Het eerste strijkkwartet (uit 1977, toen Harvey 38 was) doemt op uit een harmonische, glinsterende nevel (alsof fonkelende sterren door de nevelsluier heen prikken) en maakt gebruik van een uitgesponnen melodie die later terugkeert, ontbindt en transformeert. Zo laat het werk van meet af aan een Harvey horen die lyriek perfect kan versnijden met grilligheid en moderne technieken. In het tweede strijkkwartet (1988) lijkt hij te onderzoeken hoe de verschillende instrumenten van het kwartet zich tot elkaar kunnen verhouden. Hierdoor ontstaan er grote contrasten tussen passages waarin de vier elk een heel eigen weg gaan, melodische fragmenten waarbij een de leiding neemt en de rest begeleidt en statische akkoorden waarin de muziek lijkt te bevriezen. Ook hier neemt de muziek de vorm aan van een continu proces, waarbij die afwisselend bevriest, ontdooit of openbreekt.
Voor zijn derde strijkkwartet uit 1995 (het enige dat niet geschreven werd in opdracht van Arditti) gebruikt Harvey een heel andere opbouw. De muziek beweegt zich op het ritme van trage slingerbewegingen van een enorme pendule.
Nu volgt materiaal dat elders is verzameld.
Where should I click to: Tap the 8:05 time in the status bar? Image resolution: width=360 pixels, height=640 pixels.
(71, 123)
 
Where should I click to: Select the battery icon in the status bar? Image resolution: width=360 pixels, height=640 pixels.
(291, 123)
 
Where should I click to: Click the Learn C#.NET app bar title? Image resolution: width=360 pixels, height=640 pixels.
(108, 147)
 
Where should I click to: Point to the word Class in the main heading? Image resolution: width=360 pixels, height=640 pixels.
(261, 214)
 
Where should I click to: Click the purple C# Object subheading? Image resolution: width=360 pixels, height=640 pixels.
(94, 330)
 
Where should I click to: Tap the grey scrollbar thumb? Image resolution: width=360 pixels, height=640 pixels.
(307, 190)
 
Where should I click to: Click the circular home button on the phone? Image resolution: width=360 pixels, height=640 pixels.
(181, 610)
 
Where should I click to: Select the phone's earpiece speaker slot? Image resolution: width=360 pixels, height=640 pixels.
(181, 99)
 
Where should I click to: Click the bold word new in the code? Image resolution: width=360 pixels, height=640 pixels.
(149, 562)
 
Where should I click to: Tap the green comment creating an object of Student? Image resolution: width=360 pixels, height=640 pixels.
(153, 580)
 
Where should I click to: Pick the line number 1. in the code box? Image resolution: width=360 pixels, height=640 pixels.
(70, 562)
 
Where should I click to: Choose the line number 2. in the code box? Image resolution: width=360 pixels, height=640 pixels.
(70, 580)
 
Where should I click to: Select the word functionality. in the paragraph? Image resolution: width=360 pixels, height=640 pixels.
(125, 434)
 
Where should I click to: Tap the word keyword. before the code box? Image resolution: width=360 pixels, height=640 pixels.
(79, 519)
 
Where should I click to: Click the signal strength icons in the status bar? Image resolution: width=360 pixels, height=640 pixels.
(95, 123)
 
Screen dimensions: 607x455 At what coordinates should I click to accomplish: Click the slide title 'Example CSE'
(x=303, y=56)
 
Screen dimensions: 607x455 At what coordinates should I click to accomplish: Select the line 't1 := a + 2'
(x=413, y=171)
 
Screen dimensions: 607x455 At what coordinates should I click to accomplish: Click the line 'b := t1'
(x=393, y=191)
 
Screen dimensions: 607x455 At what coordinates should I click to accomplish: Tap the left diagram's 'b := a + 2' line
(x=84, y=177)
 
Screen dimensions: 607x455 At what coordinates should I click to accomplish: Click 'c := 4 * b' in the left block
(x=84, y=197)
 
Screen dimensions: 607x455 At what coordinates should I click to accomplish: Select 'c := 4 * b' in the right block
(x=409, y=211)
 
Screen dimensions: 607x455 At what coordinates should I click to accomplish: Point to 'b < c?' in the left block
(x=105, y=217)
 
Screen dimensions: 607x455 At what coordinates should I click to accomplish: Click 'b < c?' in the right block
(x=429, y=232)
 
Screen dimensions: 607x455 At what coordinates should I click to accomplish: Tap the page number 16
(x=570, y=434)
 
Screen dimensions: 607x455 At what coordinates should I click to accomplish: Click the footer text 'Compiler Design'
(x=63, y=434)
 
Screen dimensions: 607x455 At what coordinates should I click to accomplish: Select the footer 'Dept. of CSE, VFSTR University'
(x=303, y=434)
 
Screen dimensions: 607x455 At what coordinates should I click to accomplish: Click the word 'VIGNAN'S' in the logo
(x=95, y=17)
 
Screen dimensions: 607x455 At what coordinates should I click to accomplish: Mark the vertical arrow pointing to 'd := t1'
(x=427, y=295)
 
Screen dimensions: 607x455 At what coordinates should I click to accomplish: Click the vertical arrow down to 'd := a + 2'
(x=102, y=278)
Eilanden van geluid worden omgeven door stiltes. Het stuk begint, fladderend in het onbestemde en dwaalt gedurende de ontwikkeling verder af van de "klassieke" strijkidioom dan bij de voorgangers het geval was. Ruisende, glijdende en fluitende klanken zorgen, in combinatie met de slingerende structuur, voor een mysterieus klankspel.
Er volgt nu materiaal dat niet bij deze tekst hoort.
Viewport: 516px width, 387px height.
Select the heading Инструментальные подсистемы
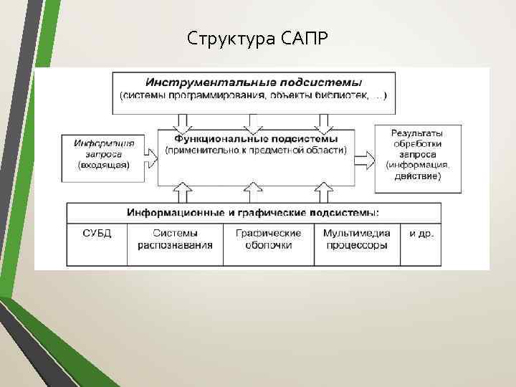point(254,82)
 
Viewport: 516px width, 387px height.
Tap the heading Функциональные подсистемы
point(255,138)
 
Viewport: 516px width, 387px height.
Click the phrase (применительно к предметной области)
point(255,150)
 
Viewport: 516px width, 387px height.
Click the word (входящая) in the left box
point(103,164)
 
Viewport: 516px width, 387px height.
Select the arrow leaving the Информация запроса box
point(152,154)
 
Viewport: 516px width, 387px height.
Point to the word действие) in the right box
point(416,176)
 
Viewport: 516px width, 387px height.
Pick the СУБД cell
point(97,233)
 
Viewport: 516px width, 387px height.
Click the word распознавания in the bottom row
point(175,245)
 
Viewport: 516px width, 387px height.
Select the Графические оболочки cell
point(268,239)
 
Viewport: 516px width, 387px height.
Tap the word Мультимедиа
point(356,233)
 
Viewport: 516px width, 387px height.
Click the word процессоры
point(356,245)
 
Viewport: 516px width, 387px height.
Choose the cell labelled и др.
point(421,233)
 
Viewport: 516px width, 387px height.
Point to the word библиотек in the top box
point(336,96)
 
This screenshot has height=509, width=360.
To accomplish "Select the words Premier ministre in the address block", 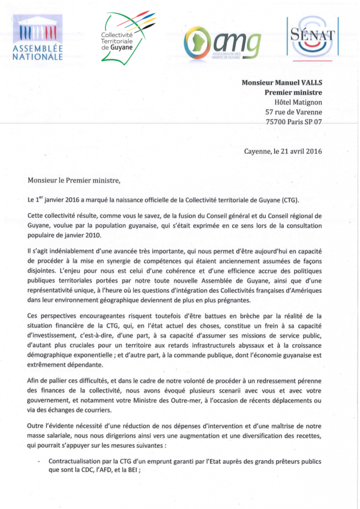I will coord(293,92).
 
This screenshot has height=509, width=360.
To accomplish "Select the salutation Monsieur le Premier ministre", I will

Op de tweede cd wordt de chronologische opbouw van het programma verlaten, waardoor eerst het 'String Trio' uit 2004 te horen is. Dit werk laat het duidelijkst horen hoe sterk Harvey beïnvloed is door een brede muziekcultuur. Volksmelodieën en Chinees aandoende pentatonieken staan naast grote contrasten in toonhoogte die naar Ligeti lijken te verwijzen. De strijkers worden expliciet percussief gebruikt en het trio krijgt een duidelijk dansend slot aangemeten.
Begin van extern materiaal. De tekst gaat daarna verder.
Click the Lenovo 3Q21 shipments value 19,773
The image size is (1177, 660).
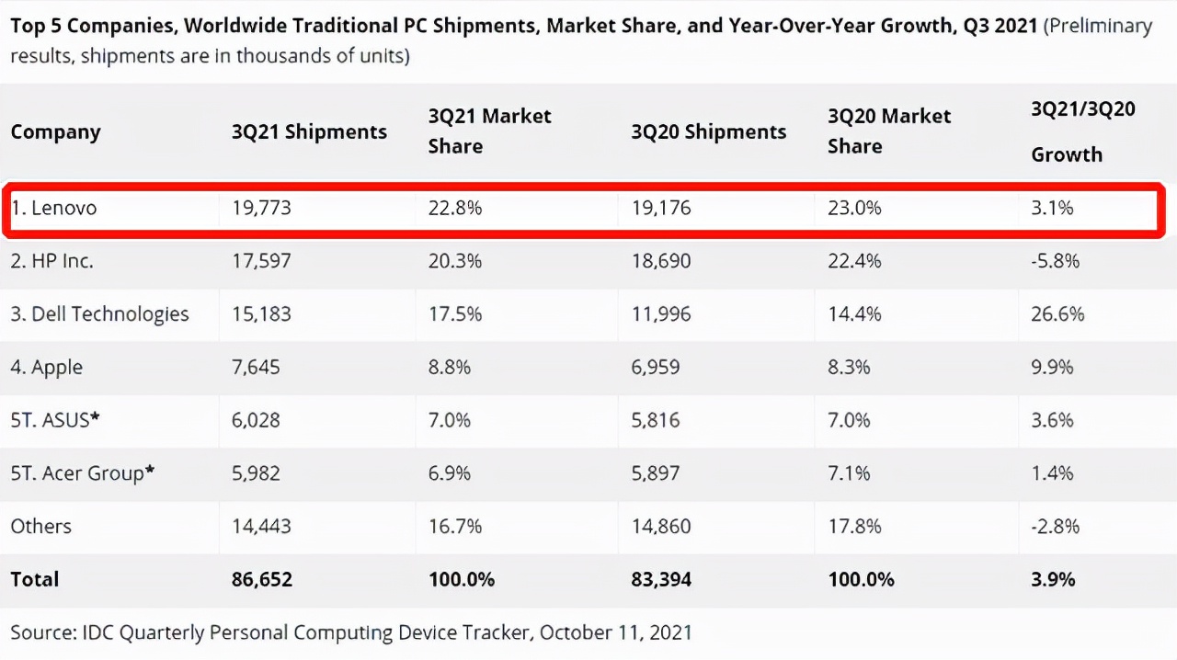(x=261, y=209)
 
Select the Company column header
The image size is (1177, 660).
(x=55, y=132)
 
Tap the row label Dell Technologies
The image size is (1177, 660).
(x=99, y=314)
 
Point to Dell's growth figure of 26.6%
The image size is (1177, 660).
(x=1057, y=314)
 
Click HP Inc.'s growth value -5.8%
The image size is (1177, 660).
(x=1055, y=261)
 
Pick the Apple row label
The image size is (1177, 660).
(x=47, y=368)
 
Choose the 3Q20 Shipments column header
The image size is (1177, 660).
(x=708, y=132)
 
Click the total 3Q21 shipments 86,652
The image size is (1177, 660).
(x=262, y=580)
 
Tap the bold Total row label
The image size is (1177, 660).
(x=35, y=580)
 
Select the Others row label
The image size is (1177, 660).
(x=40, y=527)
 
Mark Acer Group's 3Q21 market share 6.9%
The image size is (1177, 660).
(x=449, y=473)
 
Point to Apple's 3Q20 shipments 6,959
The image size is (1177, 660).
(x=655, y=368)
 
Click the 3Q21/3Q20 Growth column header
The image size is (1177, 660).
(x=1082, y=131)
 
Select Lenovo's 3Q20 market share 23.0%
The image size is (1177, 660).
(x=854, y=209)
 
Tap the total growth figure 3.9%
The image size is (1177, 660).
(x=1053, y=580)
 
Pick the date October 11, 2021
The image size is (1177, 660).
(x=615, y=632)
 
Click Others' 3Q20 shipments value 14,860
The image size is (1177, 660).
(x=660, y=527)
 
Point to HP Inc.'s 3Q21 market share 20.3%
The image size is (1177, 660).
(x=454, y=261)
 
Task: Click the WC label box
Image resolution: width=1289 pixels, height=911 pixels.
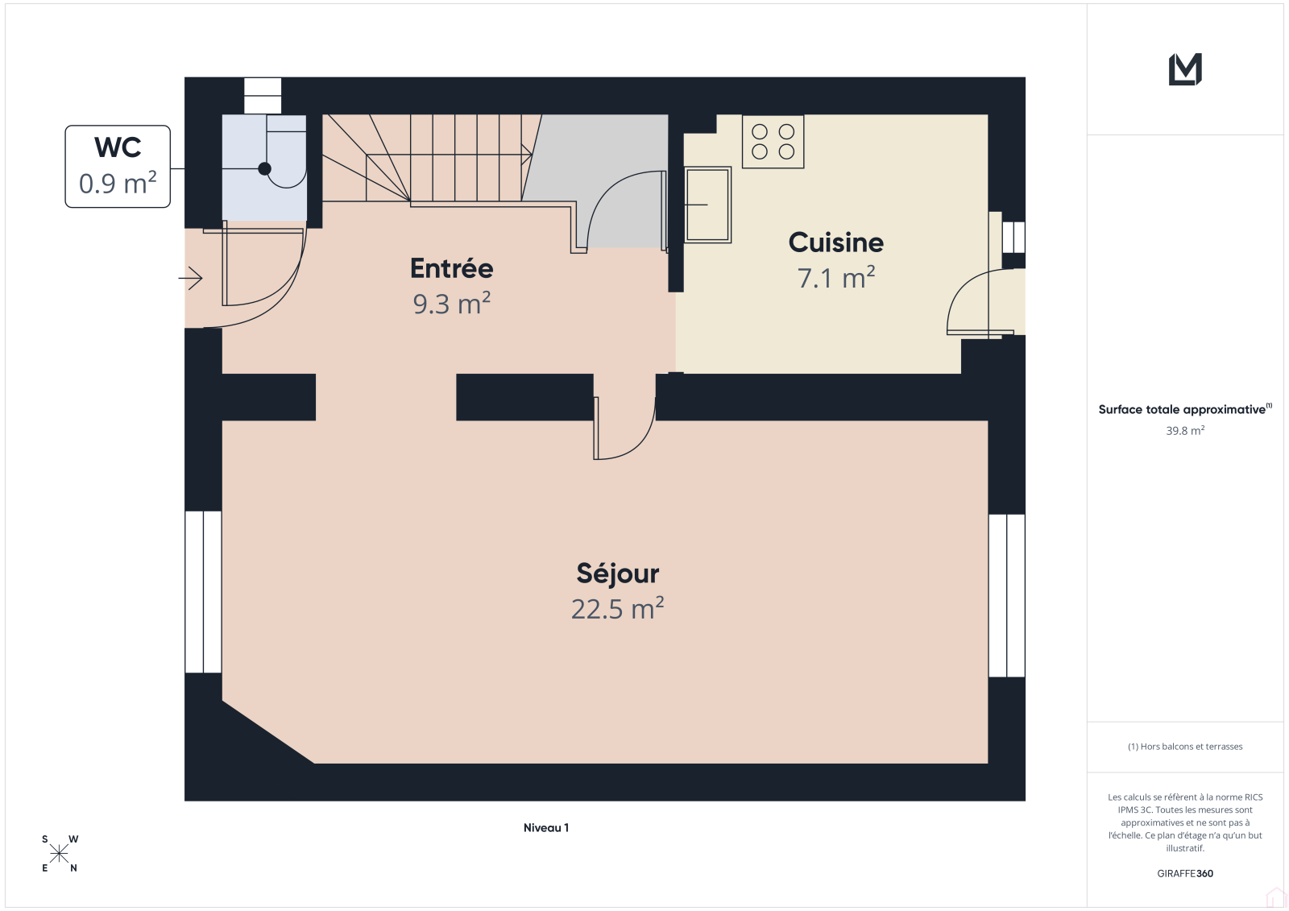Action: [118, 166]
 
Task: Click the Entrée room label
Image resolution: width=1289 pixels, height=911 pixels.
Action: [452, 269]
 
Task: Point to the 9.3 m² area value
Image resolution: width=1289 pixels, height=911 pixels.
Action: [452, 304]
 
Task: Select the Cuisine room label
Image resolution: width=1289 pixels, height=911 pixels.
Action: [835, 242]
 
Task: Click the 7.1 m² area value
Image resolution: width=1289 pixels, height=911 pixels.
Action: [835, 277]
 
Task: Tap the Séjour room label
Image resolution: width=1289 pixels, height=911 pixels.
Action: [617, 574]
Door het vooruitschuiven van het trio krijgt het vierde strijkkwartet de eer om de dubbel-cd te beëindigen. Voor dit stuk uit 2003 combineert Harvey de akoestische strijkers met live elektronica, hier gerealiseerd door Gilbert Nouno. Het resultaat is verbluffend: strijkers en elektronica liggen naadloos in elkaars verlengde en vormen zo een perfect sluitend geheel. De elektronica snijdt en zwiept van het linkse naar het rechtse kanaal, waarbij de klank van de akoestische strijkers verhakkeld, uitgerekt en geperforeerd wordt. In de structuur, die uit verschillende, duidelijk te onderscheiden delen bestaat, refereert Harvey naar elementen uit het boeddhisme, een levenswijze die hij overigens al jaren praktiseert. Het muzikale resultaat is een werk van een ontroerende schoonheid, waarbij het slot de kroon op het werk zet. De ingehouden spanning van zachte klankvelden (die als golven aanspoelen op het strand) zorgt voor een sfeer die neigt naar het mysterieuze van Brittens 'Peter Grimes'. Vanaf dat punt ontwikkelt zich een tocht vol beweging die uitgeeft op een polyfone passage waarbij de elektronica volwaardige meespeelt. In melodische lijnen trekt de muziek geleidelijk aan omhoog waarbij een brede frase van de viool het kristalheldere hoogtepunt vormt. Met de staat van "verlichting" is het vierde strijkkwartet op het punt gekomen om op te lossen in een hemelse nevel.
Normaliter is een werk als het vierde strijkkwartet al een reden om de geschiedenisboekjes te halen. Harvey omgeeft het echter al decennia met stukken die even mooi en intrigerend zijn. En daarvan is deze verzameling strijkermuziek (nog maar eens) een bewijs.